**TEXT SHOWN**.
— start —
Using the principles above it is possible to select materials of specific bulk resistivities and size them so as to direct the flow of current along desired paths. In the case of a deposition plate, the goal is to achieve even heating of the entire surfaces to a desired temperature, which requires that current pass evenly through the entire cross-sectional area of the plate from one side to the other. The task then becomes to distribute the current along one entire edge of the deposition plate and collect it along the entire opposing edge. This can be achieved by attaching distribution rods to both edges such that the resistance of the rods is lower than the resistance of the deposition plate. In this manner, current will first pass down the entire length of one distribution rod before evenly passing through the entire cross section of the deposition plate to be evenly carried away by the opposing rod. If the distribution rods and the deposition plate are made of the same material, then the ratio of length to cross sectional area of the rods needs to be smaller than the ratio of length to cross sectional area of the plate. Even if the deposition plate is quite thin, if it is high enough this ratio can be quite low. Consequently the distribution rod will have to have a sufficiently large cross sectional area to ensure the current first travels down its entire length. Suitable materials for this configuration where the distribution rods and the deposition plate are made of the same material include but are not limited to tungsten, silicon nitride, silicon carbide, graphite, and alloys and composites thereof.
— end —
**SUPPLIED INFORMATION**.
— start —
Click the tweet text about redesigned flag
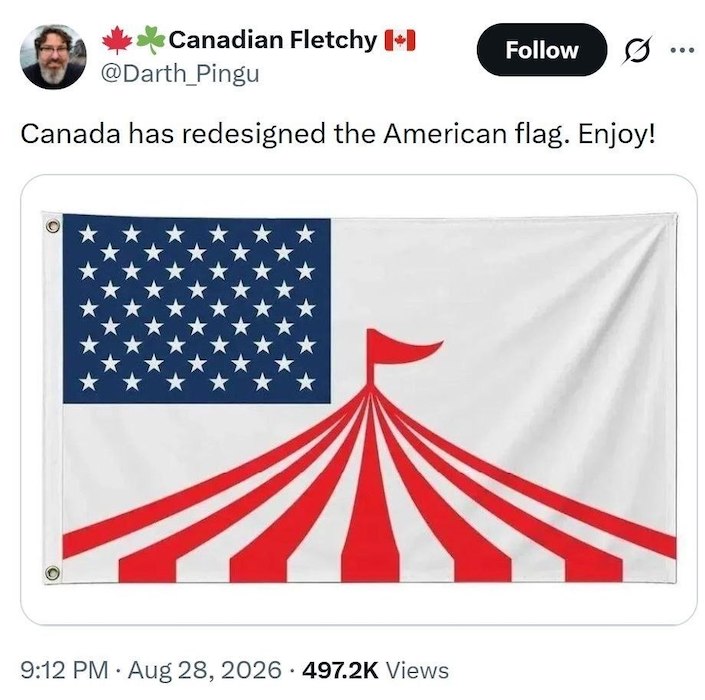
— end —
**TASKS**.
- a) Using the passage on deposition plate heating, explain in one to three sentences why the distribution rods must have a lower resistance than the deposition plate.
- b) Pick up the passage on deposition plate heating after its final sentence and keep writing it.

**ANSWER SET**.
- a) With the rods' resistance lower than the plate's, current first travels down the entire length of one distribution rod. It then passes evenly through the whole cross section of the plate and is carried away evenly by the opposing rod. That even flow through the plate's full cross-sectional area gives the even heating of its surfaces to the desired temperature.

- b)
As an alternative configuration, the distribution rods can be made from a material that has a lower bulk resistivity than the material of the deposition plate, thus allowing the cross section of the rods to be reduced. Suitable combinations of materials for this configuration include but are not limited to graphite for the distribution rods and silicon carbide for the deposition plate or tungsten for the rods and silicon nitride for the plate.

As yet another alternative configuration, it is possible to integrate the functionality of the distribution rods directly into the deposition plate by machining a meander pattern into the deposition plate such that the current travels up and down through a narrow path that makes its way from one side of the plate to the other side. Such a configuration provides for the resistive heating of a large surface area while the current remains evenly distributed throughout a relatively narrow path.

In any of the configurations above, it may be desirable to apply a layer of electrically insulative material over the entire deposition surfaces of the distribution rods and deposition plate. This insulative material would preferably have a much higher bulk resistivity than the materials of the distribution rods and deposition plate so as to ensure that the vast majority of the current stayed within the rods and plate and did not pass into the material being deposited on the surface of the insulative layer, such as polysilicon. Polysilicon is a semiconductor whose resistivity drops significantly as its temperature is increased and at average deposition temperatures of 1150° C. it is quite conductive. Furthermore, as deposition progresses and the thickness of the polysilicon crust increases, its ratio of length to cross sectional area decreases, further reducing its resistance. Without an insulative layer, more and more of the current would start to flow through the crust as it became thicker, effectively short-circuiting the deposition plate. The deposition plate would cease to heat properly and further deposition of polysilicon would be self-curtailed. Suitable combinations of materials to prevent this include but are not limited to graphite for the distribution rods and deposition plate and silicon carbide or silicon nitride for the insulative layer. This insulative layer can be applied over the distribution rods and deposition plate in a number of formats including but not limited to chemical vapor deposition, pre-ceramic polymeric pastes, and ceramic matrix composites.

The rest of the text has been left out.